No end to power-sector malfeasance
We continue to be baffled by the myriad forms that corruption takes on in our public services sector. A recent report by Prothom Alo narrates how security guards have been "hired" by Titas Gas Transmission and Distribution Company Limited, over the last five years at least, but under the identities of deceased, former, or retired employees. These fake employees have paid bribes of Tk 90,000 to even Tk 3 lakh in order to get a job at the monopolistic gas distribution company, only to be told that they would have to work under the names of previous employees. The culprits of such a process are employees within Titas Gas and those of Panther Security Services Ltd, the contractor company which is supposed to supply Titas with security personnel.
However, as Panther Security alleges, they are only allowed to "hire" people recommended by Titas employees and that it would be impossible for them to appoint a security guard to Titas without its approval. But no matter what, the responsibility to keep a check on such irregularities lies with Titas Gas itself – and it has failed miserably on this account.

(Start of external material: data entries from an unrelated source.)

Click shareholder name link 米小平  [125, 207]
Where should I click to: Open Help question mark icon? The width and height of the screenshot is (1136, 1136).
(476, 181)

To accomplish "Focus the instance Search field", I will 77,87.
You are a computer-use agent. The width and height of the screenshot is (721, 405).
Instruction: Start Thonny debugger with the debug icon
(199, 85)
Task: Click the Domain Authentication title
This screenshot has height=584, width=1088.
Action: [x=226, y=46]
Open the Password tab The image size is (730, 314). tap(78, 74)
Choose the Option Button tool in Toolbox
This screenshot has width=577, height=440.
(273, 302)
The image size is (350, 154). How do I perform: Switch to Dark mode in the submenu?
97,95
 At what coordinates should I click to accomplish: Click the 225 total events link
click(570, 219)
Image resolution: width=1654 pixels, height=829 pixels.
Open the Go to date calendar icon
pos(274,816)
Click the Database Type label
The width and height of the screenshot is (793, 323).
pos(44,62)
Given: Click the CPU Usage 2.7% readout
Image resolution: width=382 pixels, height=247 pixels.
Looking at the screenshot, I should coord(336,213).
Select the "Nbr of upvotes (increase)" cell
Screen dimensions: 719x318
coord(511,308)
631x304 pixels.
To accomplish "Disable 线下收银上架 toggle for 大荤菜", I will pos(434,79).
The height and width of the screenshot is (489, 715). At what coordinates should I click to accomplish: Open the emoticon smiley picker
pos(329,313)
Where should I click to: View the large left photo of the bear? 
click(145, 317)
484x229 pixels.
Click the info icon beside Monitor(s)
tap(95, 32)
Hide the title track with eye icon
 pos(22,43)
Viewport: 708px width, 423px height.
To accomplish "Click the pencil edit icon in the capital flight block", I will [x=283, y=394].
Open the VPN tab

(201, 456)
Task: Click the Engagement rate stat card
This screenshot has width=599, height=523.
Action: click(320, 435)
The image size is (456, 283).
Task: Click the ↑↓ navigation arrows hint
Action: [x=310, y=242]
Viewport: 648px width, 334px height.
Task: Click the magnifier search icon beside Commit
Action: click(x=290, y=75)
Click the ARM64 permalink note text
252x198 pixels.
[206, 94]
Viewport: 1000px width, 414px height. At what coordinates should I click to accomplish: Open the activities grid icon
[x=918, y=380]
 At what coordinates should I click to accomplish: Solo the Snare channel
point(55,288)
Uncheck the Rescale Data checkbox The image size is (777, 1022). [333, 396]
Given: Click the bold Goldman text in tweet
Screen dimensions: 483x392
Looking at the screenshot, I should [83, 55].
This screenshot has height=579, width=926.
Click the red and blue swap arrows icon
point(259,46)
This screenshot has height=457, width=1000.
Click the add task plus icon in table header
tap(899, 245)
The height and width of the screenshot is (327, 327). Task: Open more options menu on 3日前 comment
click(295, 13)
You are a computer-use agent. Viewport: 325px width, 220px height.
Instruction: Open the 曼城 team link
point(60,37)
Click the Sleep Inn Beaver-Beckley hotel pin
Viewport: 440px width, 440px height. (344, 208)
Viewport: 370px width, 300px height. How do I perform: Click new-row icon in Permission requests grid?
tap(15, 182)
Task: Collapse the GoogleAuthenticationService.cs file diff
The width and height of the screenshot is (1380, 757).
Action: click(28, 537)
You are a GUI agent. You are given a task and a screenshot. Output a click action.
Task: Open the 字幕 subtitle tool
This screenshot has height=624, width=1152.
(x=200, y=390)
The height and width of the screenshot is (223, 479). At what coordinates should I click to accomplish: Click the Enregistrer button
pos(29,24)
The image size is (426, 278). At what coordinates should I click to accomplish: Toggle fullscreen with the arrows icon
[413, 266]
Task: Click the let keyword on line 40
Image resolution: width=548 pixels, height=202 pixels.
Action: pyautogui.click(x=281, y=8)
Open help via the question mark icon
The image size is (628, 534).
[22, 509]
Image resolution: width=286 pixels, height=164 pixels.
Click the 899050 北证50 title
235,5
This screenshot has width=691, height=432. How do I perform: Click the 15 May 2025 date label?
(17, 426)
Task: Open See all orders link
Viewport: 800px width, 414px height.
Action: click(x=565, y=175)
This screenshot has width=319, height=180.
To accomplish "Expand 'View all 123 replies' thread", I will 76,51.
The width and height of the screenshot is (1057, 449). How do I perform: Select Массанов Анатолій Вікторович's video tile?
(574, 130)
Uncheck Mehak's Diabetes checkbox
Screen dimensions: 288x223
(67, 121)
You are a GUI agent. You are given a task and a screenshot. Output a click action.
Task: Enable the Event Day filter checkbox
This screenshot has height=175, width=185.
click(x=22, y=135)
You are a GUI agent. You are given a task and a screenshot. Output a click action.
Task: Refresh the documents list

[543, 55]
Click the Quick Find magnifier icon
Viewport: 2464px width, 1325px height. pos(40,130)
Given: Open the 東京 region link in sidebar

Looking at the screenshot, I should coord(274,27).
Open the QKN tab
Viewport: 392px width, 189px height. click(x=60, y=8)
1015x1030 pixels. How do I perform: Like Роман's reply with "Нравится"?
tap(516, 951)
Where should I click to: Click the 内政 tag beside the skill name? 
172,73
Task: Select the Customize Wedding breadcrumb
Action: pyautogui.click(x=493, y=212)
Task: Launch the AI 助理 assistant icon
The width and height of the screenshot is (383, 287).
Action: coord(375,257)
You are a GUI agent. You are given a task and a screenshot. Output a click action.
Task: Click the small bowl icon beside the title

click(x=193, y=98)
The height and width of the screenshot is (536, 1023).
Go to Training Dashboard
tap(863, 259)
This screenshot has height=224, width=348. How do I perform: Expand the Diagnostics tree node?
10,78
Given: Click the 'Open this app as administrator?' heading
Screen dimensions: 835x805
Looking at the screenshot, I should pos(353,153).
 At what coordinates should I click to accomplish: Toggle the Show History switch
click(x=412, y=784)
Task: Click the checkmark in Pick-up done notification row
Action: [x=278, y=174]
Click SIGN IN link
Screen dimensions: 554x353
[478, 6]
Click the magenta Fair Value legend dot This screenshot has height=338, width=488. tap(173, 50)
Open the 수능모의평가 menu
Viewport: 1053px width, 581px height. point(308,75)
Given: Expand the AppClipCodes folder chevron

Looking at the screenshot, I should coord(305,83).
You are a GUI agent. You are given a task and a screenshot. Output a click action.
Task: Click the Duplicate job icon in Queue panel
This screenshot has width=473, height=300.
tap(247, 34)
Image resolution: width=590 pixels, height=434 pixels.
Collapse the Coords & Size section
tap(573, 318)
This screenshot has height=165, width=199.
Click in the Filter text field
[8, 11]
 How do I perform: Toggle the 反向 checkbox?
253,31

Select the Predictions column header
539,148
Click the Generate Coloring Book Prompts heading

Such a revelation of the corruption taking place in Titas is hardly surprising, given that other companies under the energy sector have been equally diligent in practising irregularities for years, without facing any accountability. Just last week, we expressed our disappointment at the Comptroller and Auditor General's (CAG) findings that the state coffer has been robbed of about Tk 4,697 crore because of irregularities in 11 companies under Petrobangla between FY 2014-15 and FY 2016-17, and in two companies of the Bangladesh Petroleum Corporation (BPC) in FY 2013-14.
The security recruitment corruption at Titas, too, has been going on for years. Even though the company secretary Lutful Haider himself pioneered the formation of a probe committee, after the matter started to come to the fore, no satisfactory actions have been taken based on the probe report as of yet. And despite being in charge of Titas Gas' security department for the longest time, Haider claims that he had no knowledge of these irregularities for years. But this is no excuse. Rather, it shows the extent to which Titas Gas authorities lack a sense of duty to identify and check corruption within the company.
We hope that the state minister for power, energy and mineral resources will follow through with his promise that "stern action would be taken against those who are responsible" in this situation. But we also believe that it is high time for the government itself to stop being wilfully unaware or in denial regarding the various irregularities and immense corruption taking place across its arms, and especially in organisations which are supposed to provide the public with quality services. Oblivion, or the pretence of it, is no longer an option.